In Israele la sensibilizzazione avviene anche tramite numerosi movimenti di base, come Breaking the Silence e Standing Together, che cercano di promuovere una coesistenza pacifica fra ebrei israeliani e palestinesi. «Sì, esistono movimenti coraggiosi che toccano davvero il nocciolo della questione: l'occupazione e l'apartheid. Ma sono organizzazioni delegittimate, piccole, con pochissima influenza sulla società israeliana, se mai ce l'hanno».


Doveri
La politica europea, nel frattempo, sta facendo fatica a venire a patti con la situazione. Come vegliare sul rispetto del diritto internazionale e, contemporaneamente, assicurarsi che dietro le - a tratti - forti critiche a Tel Aviv non si nascondano motivazioni antisemite? Riflettendo - verso fine chiamata - sulla difficile posizione occidentale, Levy ci spiega: «L'antisemitismo esiste e va combattuto e condannato. Non c'è dubbio, questa guerra lo ha alimentato nel mondo. Il governo israeliano, però, da molti anni ormai etichetta ogni critica a Israele come antisemitismo. E anche questo è distruttivo. Credo che oggi la maggior parte dei critici di Israele siano persone di coscienza che non hanno nulla a che fare con l'antisemitismo». Levy si ferma, poi sottolinea: «La maggior parte, non tutti». In ogni caso, secondo il giornalista, il silenzio non è accettabile: «Oggi criticare la guerra a Gaza non è un diritto. È un dovere di ogni essere umano».
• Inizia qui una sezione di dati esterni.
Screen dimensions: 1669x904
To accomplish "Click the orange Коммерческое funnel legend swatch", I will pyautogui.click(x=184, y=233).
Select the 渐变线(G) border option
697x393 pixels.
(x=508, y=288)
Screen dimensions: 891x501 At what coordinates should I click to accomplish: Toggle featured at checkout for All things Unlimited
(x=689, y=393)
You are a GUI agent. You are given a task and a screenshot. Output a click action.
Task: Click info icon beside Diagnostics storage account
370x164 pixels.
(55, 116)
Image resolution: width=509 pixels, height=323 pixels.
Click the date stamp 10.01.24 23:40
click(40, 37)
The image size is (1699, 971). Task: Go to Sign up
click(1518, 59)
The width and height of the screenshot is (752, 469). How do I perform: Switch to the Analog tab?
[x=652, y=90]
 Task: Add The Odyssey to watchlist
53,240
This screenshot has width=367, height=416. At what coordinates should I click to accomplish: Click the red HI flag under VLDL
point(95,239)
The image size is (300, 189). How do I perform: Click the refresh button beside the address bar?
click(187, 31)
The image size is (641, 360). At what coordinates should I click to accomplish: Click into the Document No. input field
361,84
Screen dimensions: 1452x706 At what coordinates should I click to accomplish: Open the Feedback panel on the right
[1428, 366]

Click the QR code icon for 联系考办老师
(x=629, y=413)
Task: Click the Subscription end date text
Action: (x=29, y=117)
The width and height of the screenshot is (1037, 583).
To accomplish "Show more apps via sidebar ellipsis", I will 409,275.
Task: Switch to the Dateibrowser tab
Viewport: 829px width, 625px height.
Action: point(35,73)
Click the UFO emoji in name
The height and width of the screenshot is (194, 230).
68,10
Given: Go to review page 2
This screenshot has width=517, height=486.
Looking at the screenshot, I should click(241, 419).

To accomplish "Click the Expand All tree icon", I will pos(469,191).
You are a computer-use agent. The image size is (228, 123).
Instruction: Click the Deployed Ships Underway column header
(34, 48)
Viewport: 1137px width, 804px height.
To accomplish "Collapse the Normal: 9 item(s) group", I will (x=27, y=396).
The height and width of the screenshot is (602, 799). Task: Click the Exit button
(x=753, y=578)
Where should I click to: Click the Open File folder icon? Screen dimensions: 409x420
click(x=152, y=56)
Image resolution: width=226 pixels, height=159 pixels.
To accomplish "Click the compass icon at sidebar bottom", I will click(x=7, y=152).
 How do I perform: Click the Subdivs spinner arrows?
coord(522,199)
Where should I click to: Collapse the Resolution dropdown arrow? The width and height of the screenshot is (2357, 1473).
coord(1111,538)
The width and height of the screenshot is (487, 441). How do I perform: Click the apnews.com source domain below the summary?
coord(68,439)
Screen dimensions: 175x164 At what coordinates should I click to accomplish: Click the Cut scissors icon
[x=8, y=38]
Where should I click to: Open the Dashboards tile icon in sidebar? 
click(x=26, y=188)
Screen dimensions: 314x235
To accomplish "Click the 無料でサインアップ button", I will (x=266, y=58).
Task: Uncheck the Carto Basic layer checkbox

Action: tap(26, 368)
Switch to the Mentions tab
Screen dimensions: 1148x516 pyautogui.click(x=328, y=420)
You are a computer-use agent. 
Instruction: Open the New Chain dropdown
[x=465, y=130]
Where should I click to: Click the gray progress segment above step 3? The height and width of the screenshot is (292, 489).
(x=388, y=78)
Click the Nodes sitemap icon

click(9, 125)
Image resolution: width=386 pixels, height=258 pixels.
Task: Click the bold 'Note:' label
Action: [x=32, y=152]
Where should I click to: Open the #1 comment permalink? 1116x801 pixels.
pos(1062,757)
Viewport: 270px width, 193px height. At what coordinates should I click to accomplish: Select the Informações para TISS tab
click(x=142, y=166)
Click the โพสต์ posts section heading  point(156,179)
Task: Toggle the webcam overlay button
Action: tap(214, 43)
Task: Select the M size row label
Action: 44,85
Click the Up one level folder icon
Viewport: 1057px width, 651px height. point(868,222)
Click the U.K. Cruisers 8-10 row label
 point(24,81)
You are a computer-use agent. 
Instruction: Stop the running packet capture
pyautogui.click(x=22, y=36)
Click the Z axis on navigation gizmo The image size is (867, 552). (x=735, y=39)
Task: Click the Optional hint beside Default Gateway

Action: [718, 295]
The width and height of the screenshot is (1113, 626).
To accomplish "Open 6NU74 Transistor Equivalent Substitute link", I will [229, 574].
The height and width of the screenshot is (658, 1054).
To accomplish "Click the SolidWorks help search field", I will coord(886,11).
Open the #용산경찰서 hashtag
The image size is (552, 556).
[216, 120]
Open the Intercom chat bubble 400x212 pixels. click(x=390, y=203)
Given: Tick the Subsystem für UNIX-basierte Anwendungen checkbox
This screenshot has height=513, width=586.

Certo, non tutti sono rimasti a guardare. Negli ultimi due anni, alcuni Paesi europei hanno riconosciuto lo Stato di Palestina. Altri hanno espresso il proprio impegno per una soluzione a due Stati, ricordiamo al nostro interlocutore. «No, no, è ridicolo. Questo non è tempo per appelli, né per condanne. È tempo di azioni. Tutto ciò che la comunità internazionale ha fatto, ad esempio, nei confronti dell'apartheid in Sudafrica dovrebbe essere applicato ora qui, in Israele», ci spiega facendo riferimento al sistema di sanzioni e boicottaggio. «Qualsiasi altra mossa verrà completamente ignorata da Israele». Questa volta, Levy non ci risparmia un commento caustico: «Chiedere la soluzione a due Stati suona bene nei salotti europei, ma non cambierà nulla. Ora si tratta di prendere misure per fermare la guerra: misure pratiche, non chiacchiere».